Он сел рядом, поверх покрывала, обнимая ее, и она прижалась, сползая ниже, так что и он лег, уложив голову рядом с ее головой на тощую подушку. Ее волосы щекотали ему скулу и она, высвободив руку, привычным движением забрала их в горсть и, закручивая, убрала за спину, чтоб не мешали.
— Вот. Слушай.
А потом она заснула, привалившись виском к его плечу. Замолчала на полуслове, и он ждал, думая, подыскивает слова. Что-то спросил тихонько. Она вздохнула и, сползая, устроилась удобнее, роняя голову на его грудь.
Уложил ее, поправил подушку, укрыл, морщась и гоня воспоминания — точно так укладывал маленького Пашку, когда тот, наревевшись, забывал про ушибленный локоть.
И лег сам на свою кровать, закинув руку за голову и глядя в светлеющее окно. В выдвинутом ящике тумбочки лежал раскрытый мокрый паспорт. Но он про него не думал. Выстраивал в голове рассказанное, и последовательно говорил, отвечал ей сейчас, когда она спит и не слышит.
— Отец перестал любить меня, когда я в первый раз накрасила губы, — сказала с горьким смешком, — вот просто перестал смотреть в мою сторону и говорить со мной. Только обычное — налей супу, за молоком сходила?
— Не перестал! Ты выросла и он испугался. Вокруг женщины, и к ним можно относиться как к женщинам, по-мужски. А как быть, если одновременно и дочь и вдруг женщина? Не каждый мужчина сумеет выбрать верный тон. Твой отец не сумел.
— Мама… она ведь знала, долго знала, что изменяет, и делала вид, что ничего не происходит. А потом, когда я спросила прямо, знаешь, что ответила? Ох, доченька, а как же мы проживем без его зарплаты. Разве это правильно? Это же будто она продала себя! Продавала. Так нельзя!

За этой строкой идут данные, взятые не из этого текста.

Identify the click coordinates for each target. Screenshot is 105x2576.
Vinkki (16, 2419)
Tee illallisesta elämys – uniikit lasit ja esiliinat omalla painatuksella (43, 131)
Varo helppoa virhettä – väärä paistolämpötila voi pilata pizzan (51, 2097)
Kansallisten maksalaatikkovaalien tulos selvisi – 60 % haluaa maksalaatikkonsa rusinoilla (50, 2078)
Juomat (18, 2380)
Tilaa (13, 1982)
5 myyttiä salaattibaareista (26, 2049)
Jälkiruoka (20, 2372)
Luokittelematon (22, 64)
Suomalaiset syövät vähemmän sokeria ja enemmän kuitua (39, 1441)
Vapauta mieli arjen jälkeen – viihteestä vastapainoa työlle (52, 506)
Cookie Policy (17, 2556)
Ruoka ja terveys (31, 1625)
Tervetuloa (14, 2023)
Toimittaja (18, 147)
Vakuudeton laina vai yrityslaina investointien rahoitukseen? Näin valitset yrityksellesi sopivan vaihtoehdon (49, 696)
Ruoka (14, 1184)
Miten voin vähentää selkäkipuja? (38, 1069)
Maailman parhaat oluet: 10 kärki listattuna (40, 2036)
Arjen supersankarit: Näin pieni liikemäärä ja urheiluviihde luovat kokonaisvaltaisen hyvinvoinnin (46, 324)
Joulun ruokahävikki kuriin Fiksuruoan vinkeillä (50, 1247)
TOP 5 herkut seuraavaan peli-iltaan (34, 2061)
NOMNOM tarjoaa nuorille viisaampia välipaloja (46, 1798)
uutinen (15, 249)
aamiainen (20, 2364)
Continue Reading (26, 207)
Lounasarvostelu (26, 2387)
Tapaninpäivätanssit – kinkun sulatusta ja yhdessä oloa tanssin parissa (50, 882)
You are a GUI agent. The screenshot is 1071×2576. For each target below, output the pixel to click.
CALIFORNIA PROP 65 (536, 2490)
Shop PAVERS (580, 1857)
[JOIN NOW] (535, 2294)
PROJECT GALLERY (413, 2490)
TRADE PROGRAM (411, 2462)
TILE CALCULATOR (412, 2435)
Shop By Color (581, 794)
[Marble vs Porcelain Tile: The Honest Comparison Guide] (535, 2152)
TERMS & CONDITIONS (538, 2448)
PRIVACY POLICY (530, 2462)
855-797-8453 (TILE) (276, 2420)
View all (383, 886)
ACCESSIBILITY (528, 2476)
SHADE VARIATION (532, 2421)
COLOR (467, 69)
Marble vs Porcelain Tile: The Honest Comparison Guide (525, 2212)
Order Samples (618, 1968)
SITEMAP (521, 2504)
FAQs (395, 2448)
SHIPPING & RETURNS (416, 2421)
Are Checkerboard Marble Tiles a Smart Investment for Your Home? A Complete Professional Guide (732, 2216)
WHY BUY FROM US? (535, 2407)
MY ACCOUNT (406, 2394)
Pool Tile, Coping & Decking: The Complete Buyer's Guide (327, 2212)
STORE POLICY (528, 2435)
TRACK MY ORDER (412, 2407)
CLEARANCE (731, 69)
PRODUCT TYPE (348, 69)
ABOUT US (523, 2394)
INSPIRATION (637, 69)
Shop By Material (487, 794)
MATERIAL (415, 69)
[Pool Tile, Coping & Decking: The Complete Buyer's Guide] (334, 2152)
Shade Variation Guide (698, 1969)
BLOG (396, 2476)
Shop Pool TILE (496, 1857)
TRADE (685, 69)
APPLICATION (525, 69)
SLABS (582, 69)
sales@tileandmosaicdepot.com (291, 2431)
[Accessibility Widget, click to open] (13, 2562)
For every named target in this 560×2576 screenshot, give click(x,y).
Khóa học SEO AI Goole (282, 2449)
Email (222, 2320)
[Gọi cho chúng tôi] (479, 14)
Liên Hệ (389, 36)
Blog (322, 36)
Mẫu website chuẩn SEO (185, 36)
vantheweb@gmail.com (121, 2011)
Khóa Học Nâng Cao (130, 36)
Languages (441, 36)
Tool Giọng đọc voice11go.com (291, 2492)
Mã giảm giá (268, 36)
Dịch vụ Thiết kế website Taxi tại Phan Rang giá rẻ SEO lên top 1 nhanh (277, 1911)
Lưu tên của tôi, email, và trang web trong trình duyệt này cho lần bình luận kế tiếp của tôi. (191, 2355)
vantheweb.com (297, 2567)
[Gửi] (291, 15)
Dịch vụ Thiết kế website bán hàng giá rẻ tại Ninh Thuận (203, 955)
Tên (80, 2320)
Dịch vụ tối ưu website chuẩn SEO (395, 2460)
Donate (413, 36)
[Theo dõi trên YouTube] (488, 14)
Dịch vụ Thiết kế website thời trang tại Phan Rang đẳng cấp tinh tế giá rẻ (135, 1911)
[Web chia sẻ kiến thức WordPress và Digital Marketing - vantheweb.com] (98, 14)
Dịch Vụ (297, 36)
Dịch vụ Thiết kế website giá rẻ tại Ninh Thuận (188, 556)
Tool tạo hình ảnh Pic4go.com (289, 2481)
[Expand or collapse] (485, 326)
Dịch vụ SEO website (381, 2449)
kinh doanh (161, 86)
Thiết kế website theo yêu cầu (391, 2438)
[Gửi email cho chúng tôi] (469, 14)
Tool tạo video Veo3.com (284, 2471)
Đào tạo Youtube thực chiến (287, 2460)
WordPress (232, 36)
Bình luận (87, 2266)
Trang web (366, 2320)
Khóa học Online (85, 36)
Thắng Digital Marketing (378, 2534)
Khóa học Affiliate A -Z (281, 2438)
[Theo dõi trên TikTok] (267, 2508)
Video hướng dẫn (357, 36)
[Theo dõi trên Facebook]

— Глупости. Твоя мама просто его любила. И если он все еще звонит, а она отвечает, значит и сейчас любит. А тебе сказала ерунду, потому что о любви говорить стыдно. Ты молодая, и ты была уверена, что все в мире для вас — молодых. Она испугалась. И прикрылась тем, что как ей кажется, ты должна бы понять, приземленным, более простым.
— Теперь я ее понимаю лучше, — после паузы говорила она глухим голосом, — потому что как я теперь буду жить? Драться за алименты? Я помню, как они там, мужики, возмущались бывшими женами, которым только и нужны алименты. Хотела б я думать, что Никас поступит по-другому, но последние пару лет я вообще всегда сижу без денег, Женьке иногда игрушку купить не на что, а у Никаса всякий раз отговорки… и вот теперь у него, кажется, другая женщина, и если он поступит как многие? А Женька вырастет и мне потом скажет — почему, мама, мы с тобой жили на копейки? Ты не сумела с отцом договориться?
— Ты не должна бояться. Ничего не страшно кроме смерти и болезней, все преодолимо. А сын твой, каким вырастишь, таким и будет. Просто люби его и всегда говори, что любишь. Ты пойми, отец реже скажет, для этого нужна мать.
Мужчина повернулся на бок, разглядывая копну волос над краем покрывала. Ответы получались складные, будто он старец-пустынник. И хорошо, что она говорила без перерыва и, задавая вопросы, не ждала ответов. Еще не хватает задавить ее доморощенной мудростью. Это все вино в нем витийствует. А попробуй он сказать эти складности вслух, ничего от них не останется. И отлично.
Снова ложась на спину, нахмурился. В слабом свете раннего утра руки за головой казались черными по контрасту с белой майкой. И загорелый лоб резко темнел под короткими пепельными волосами.
…Еще она сказала — Атос. И что-то там пыталась объяснить, кинулась отчаянно наводить справедливость, ругая себя за то, что повелась на умный взгляд и веселые ухаживания. Сама, мол, виновата. А он — не виноват.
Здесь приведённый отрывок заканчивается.